$Id: cookies.html,v 1.11 2003/02/17 23:49:10 dean Exp $DO NOT EMAIL ME WITH ANY QUESTIONS ABOUT COOKIES, I AM NOT A RESOURCE REGARDING COOKIES, THIS IS AN OP-ED PIECE, WHICH IS MOSTLY OUT OF DATE BY NOW (it was written in 1996).
This page was written (while working at HotWired) as a generic response to the significant number of users' complaints regarding HotWired tracking cookies that have been forwarded to me. I am generally the contact person for cookie questions at HotWired. I believe the users' complaints are misplaced -- instead of complaining about the sites using tracking cookies they should be complaining to the browser developers for more features to control cookies. I am not going to touch on the privacy issues of tracking, but I will mention that cookies are just the tip of the iceberg. I am not going to examine HotWired's motivation to use tracking cookies, that's not my job at all.
I'm hoping to provide enough information for the technical and non-technical readers... and I'm sure I'm failing for both.
HTTP is a stateless protocol. This means that an HTTP server has no information in a request to tie it to any other request. The data in a response is based only on the information the client sends in the request. It's like doing a math problem in high school -- you are only allowed to use the facts given in the problem plus mathematical logic to derive an answer.
HTTP stands out from all the other protocols you're probably familiar with using. These protocols are all "stateful", information divulged in one request can be used to modify future requests. In fact these protocols have a concept of a "session" wherein a batch of requests are sent and responses received. FTP (file transfer protocol) has many states, including "the current directory". SMTP (simple mail transfer protocol) and POP (post office protocol) both include a concept of "who you are" which is used for all requests. NNTP (network news transfer protocol) allows you to "change usenet groups" to direct where future requests for articles will be retrieved from.

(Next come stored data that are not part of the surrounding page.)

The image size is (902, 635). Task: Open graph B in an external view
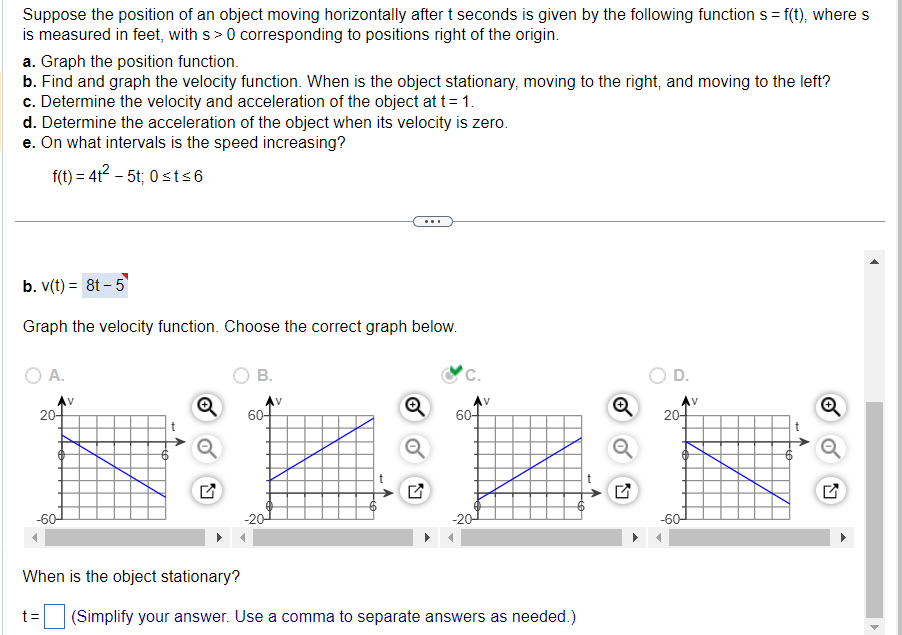click(x=417, y=491)
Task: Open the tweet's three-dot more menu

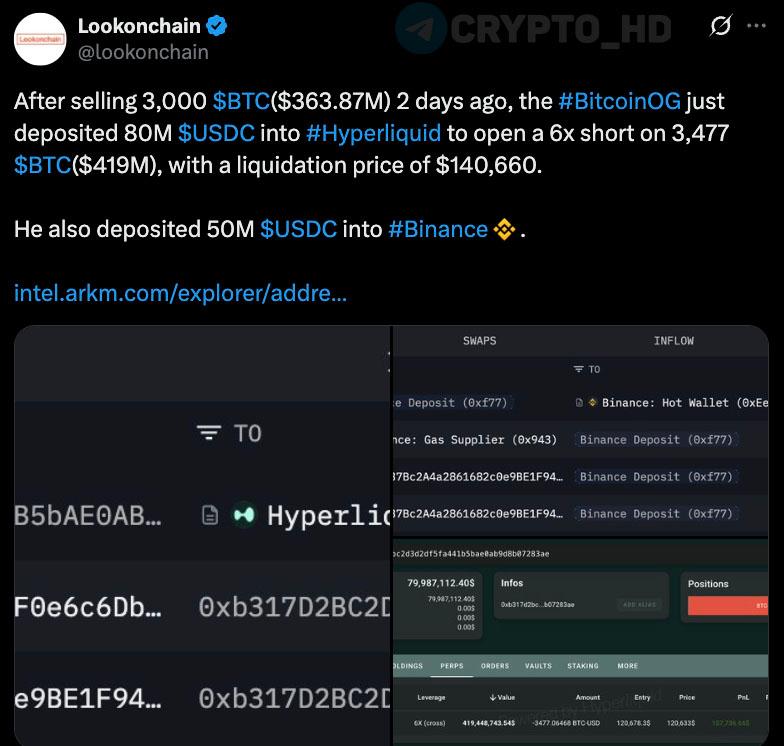Action: pos(756,26)

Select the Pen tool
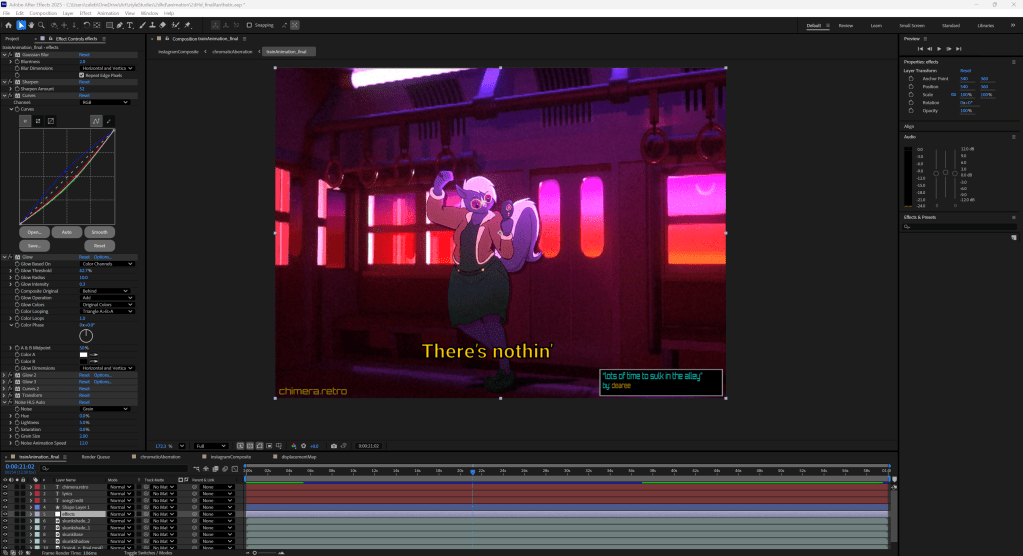pos(120,25)
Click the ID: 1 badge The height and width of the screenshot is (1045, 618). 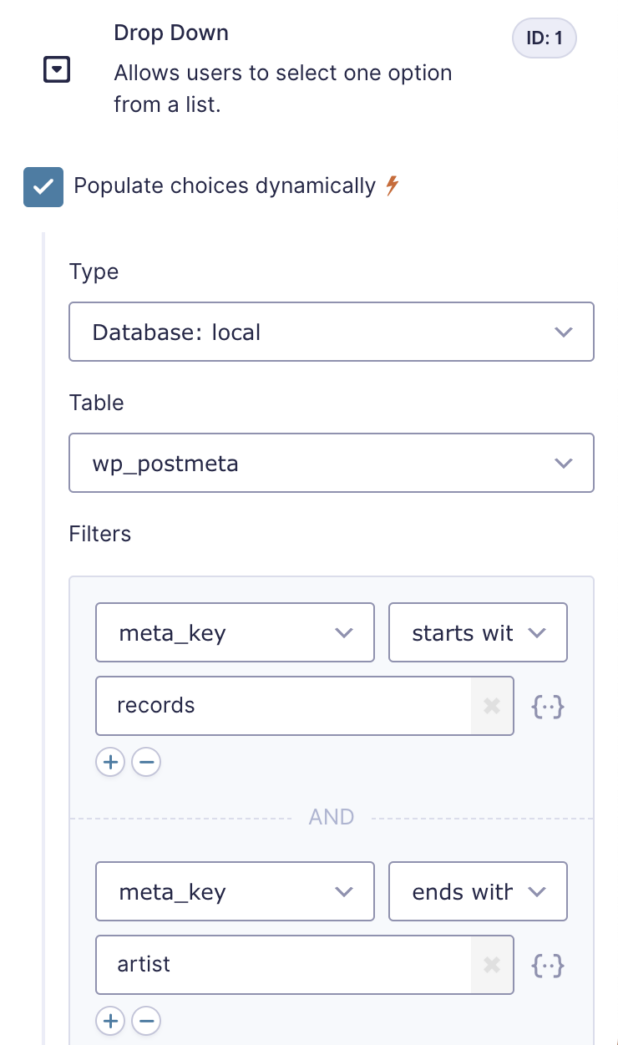pyautogui.click(x=543, y=37)
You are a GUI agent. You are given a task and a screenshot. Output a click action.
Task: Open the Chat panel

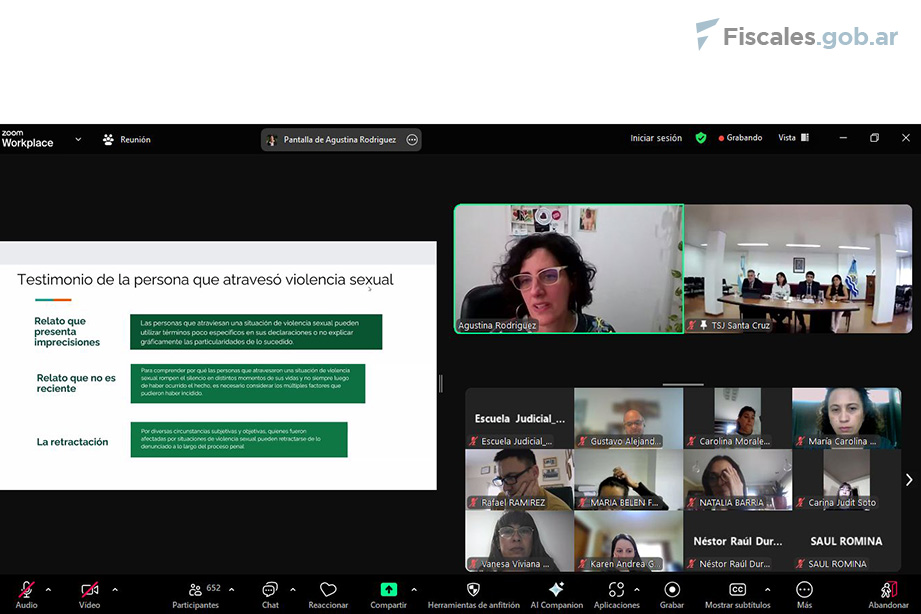270,590
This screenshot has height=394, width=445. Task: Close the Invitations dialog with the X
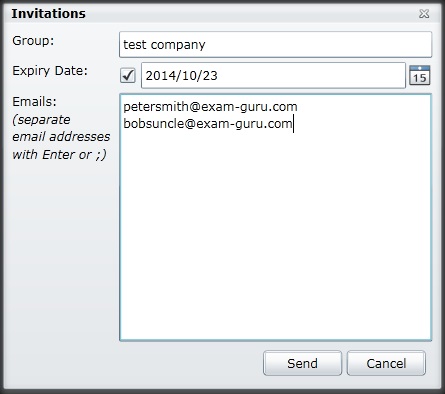[x=424, y=13]
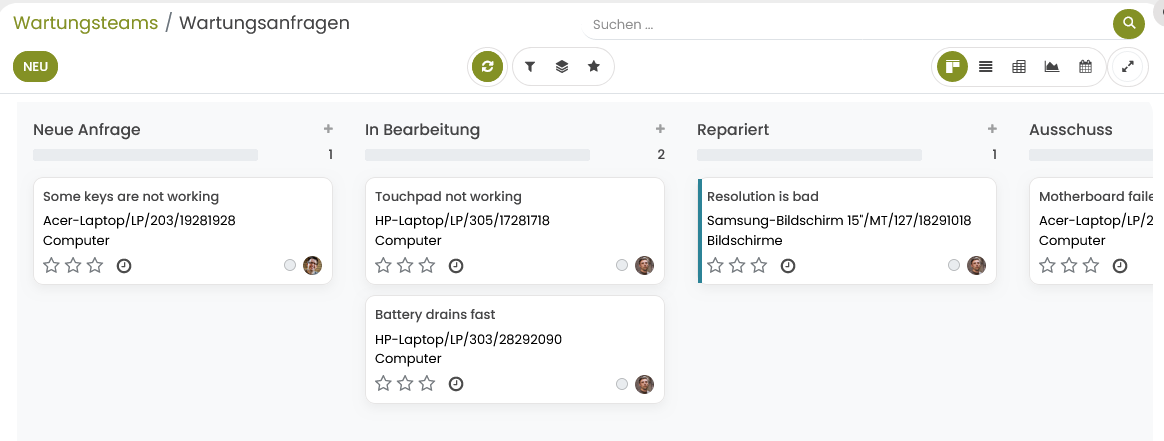Toggle state circle on Some keys card

point(290,266)
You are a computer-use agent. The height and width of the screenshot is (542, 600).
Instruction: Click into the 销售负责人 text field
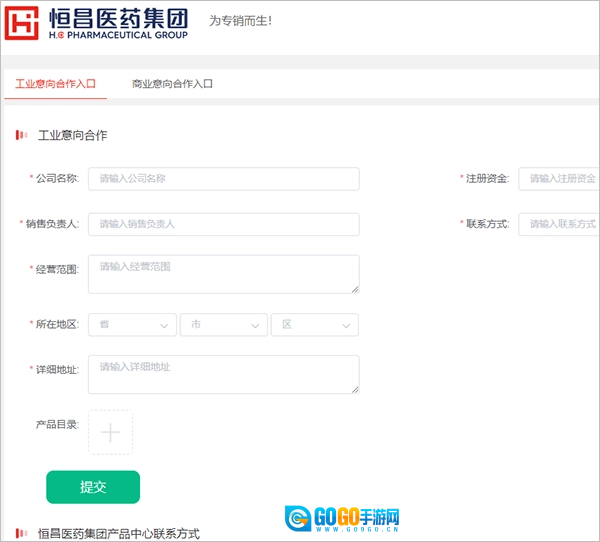pos(223,224)
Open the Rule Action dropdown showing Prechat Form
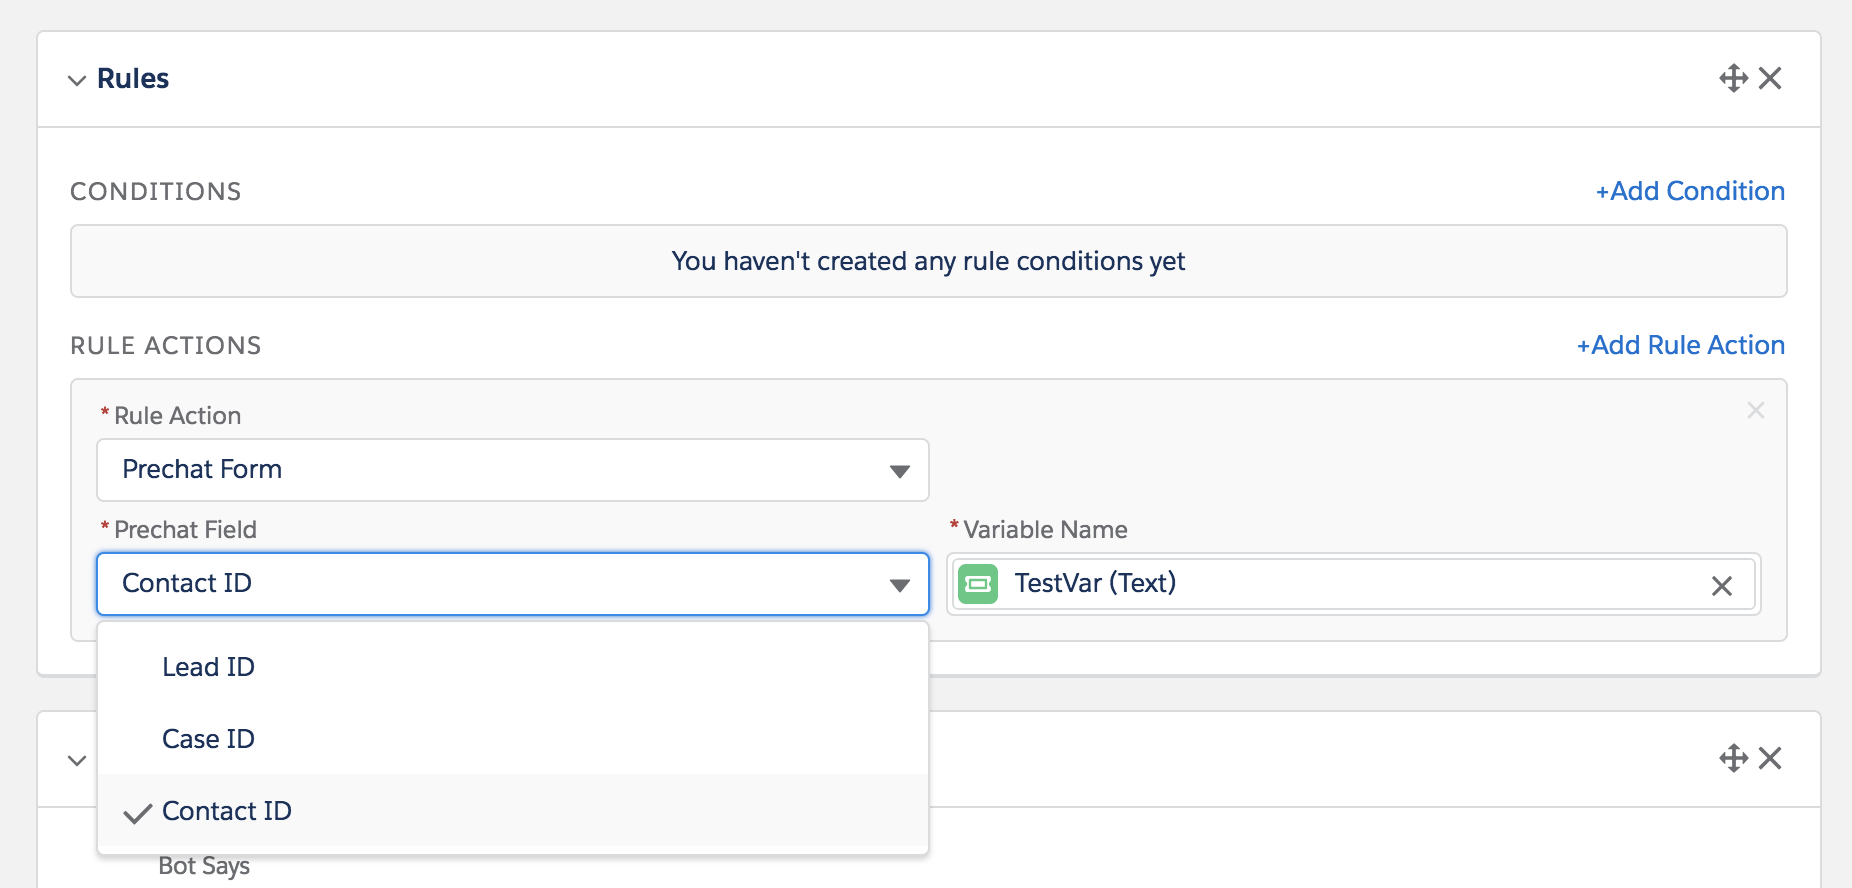This screenshot has height=888, width=1852. [512, 470]
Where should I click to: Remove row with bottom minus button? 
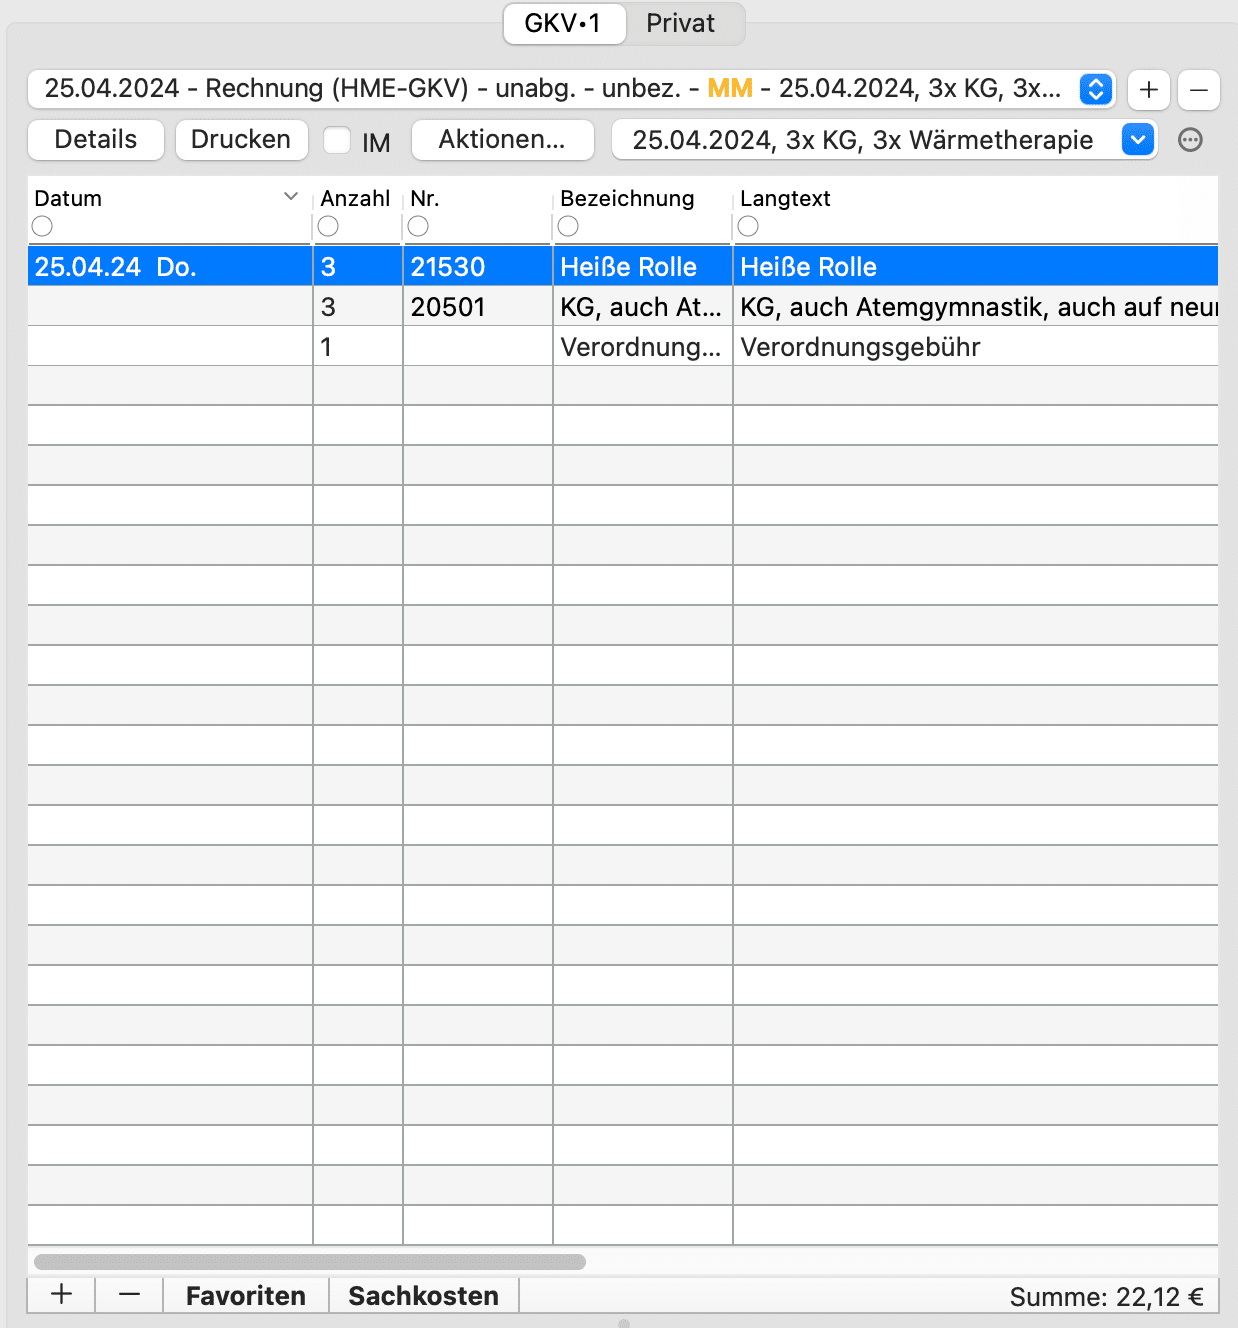coord(129,1294)
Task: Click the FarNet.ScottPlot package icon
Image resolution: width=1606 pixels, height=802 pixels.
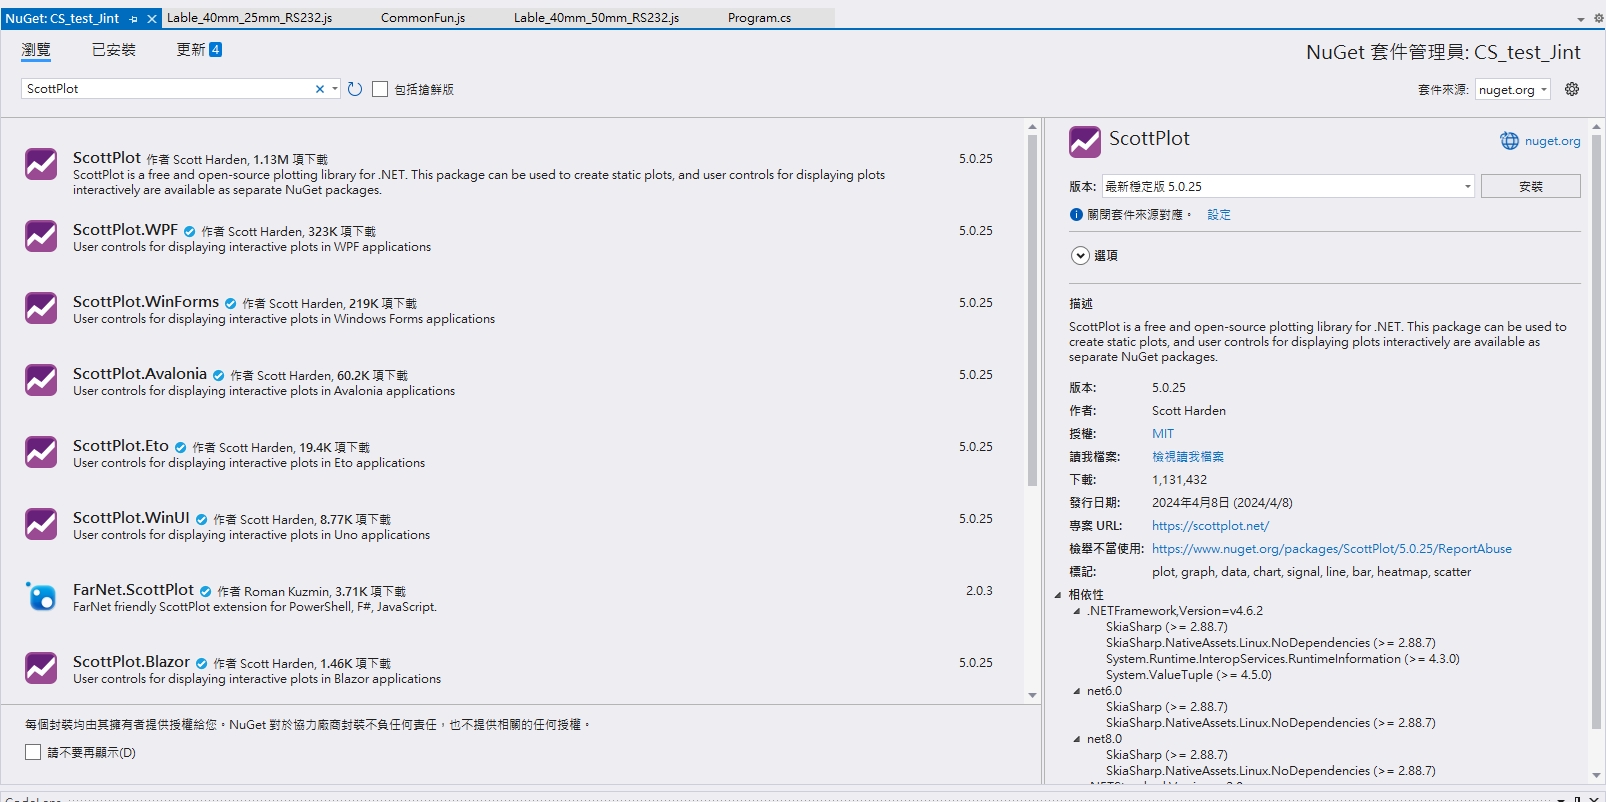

Stateless protocols generally have the advantage that they require fewer resources on the server -- the resources are pushed into the client. But the disadvantage is that the client needs to tell the server enough information on each request to be able to get the proper answer. Cookies are a method for a server to ask the client to store arbitrary data for use in future connections. The server is asking the client to keep state information.
Cookies are not part of the HTTP/1.0 specification. They are an optional extension designed by Netscape. For this reason not all clients support cookies. The standard does not specify any method for a client to tell a server that it supports or doesn't support cookies. A server essentially has to guess if a browser supports cookies. One guess is to use the User-Agent string (this is a piece of text that identifies your browser -- "Mozilla/3.01" would indicate Netscape 3.01). But testing for that indicates whether the browser supports cookies, not whether the user wants their browser to support cookies.
In typical tracking cookie implementations, an attempt is made to send a cookie on every hit that didn't have a cookie in the request. Here are potential server-side modifications to tracking cookies which I don't feel are satisfactory solutions. I'd be interested in hearing more.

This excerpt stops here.